C’mon, Nick! I’m giving you the benefit of the doubt here. You’re only doing that thing where you play the dummy on TV. We both know how good at this job you are. Few coaches in the NFL have as good of an understanding of what it takes to win in this league. Nobody has a better feel for his team, for his players, for his competitive reality. You know who the Eagles are and what they need and what situations will set them up for success.
Nick Sirianni was unsurprisingly noncommittal when asked Monday if he intended to roll out his starters for the final regular-season game or rest them.
Surely, you would agree with this long list of things that your team doesn’t need:
The Eagles don’t need a wild-card matchup against the Rams. Nor the 49ers. Nor the Seahawks. But especially not the Rams.

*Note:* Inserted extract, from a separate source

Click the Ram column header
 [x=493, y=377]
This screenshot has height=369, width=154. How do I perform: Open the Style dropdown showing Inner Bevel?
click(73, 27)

They don’t need a divisional round road game against a team they’ve already lost to in a stadium where the high temperature on Monday was 24 degrees with wind speeds well into the double digits.
They certainly don’t need any whiff of a quarterback controversy, which means they certainly don’t need to spend next week prepping for a playoff game while answering questions about Tanner McKee. And that means they don’t need their home crowd to watch McKee shred the hapless Commanders on Sunday, one week after Jalen Hurts failed to complete a pass in the second half of their narrow win over the Bills.
The Eagles would eliminate all of these possibilities by securing the No. 2 seed in the NFC playoffs. So, why wouldn’t they try their darndest to do so? Why would Sirianni even think about keeping Hurts on the sidelines and sending McKee and the second-teamers out there on Sunday?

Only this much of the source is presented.